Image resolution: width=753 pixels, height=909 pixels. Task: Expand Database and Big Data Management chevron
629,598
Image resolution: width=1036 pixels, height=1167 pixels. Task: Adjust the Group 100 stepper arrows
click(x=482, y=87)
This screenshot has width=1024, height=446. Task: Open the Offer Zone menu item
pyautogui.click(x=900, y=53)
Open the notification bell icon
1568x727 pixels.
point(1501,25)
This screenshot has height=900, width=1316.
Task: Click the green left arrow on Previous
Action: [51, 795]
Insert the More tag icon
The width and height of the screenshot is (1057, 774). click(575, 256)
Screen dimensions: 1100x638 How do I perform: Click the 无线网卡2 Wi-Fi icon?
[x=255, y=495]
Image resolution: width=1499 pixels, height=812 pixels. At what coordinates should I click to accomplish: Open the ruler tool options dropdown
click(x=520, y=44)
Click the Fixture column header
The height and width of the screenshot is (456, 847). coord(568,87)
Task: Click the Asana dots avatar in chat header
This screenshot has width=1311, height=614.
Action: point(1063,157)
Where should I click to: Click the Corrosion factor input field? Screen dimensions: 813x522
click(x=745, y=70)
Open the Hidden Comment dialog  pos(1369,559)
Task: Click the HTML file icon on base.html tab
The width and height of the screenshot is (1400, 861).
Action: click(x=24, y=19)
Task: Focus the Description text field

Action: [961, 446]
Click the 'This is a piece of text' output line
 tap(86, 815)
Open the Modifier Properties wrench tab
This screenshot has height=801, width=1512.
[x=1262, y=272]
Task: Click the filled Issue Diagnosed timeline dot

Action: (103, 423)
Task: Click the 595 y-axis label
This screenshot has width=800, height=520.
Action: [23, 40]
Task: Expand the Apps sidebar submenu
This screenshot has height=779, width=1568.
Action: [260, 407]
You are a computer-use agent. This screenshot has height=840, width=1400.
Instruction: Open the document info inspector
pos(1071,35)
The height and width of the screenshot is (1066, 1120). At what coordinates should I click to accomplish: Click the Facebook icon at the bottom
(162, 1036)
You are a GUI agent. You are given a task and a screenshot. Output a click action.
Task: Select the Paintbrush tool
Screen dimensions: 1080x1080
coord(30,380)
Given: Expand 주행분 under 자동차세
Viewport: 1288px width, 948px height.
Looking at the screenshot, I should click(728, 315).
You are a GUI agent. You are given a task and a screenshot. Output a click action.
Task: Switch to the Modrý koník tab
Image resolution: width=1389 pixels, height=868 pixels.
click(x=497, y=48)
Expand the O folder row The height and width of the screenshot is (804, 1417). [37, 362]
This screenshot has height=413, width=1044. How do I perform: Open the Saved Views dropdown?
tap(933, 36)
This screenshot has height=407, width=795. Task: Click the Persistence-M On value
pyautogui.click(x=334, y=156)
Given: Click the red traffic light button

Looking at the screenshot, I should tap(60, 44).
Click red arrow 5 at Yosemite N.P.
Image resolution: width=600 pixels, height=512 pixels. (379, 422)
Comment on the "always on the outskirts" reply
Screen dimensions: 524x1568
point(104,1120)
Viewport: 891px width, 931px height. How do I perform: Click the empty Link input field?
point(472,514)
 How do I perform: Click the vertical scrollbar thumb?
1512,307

PROBLEM:
Copy, word for word, every line from the one that contains "Given: Expand 주행분 under 자동차세" through the one that contains "Image resolution: width=600", including both of those lines.

WORKED ANSWER:
Given: Expand 주행분 under 자동차세
Viewport: 1288px width, 948px height.
Looking at the screenshot, I should click(728, 315).
You are a GUI agent. You are given a task and a screenshot. Output a click action.
Task: Switch to the Modrý koník tab
Image resolution: width=1389 pixels, height=868 pixels.
click(x=497, y=48)
Expand the O folder row The height and width of the screenshot is (804, 1417). [37, 362]
This screenshot has height=413, width=1044. How do I perform: Open the Saved Views dropdown?
tap(933, 36)
This screenshot has height=407, width=795. Task: Click the Persistence-M On value
pyautogui.click(x=334, y=156)
Given: Click the red traffic light button

Looking at the screenshot, I should tap(60, 44).
Click red arrow 5 at Yosemite N.P.
Image resolution: width=600 pixels, height=512 pixels. (379, 422)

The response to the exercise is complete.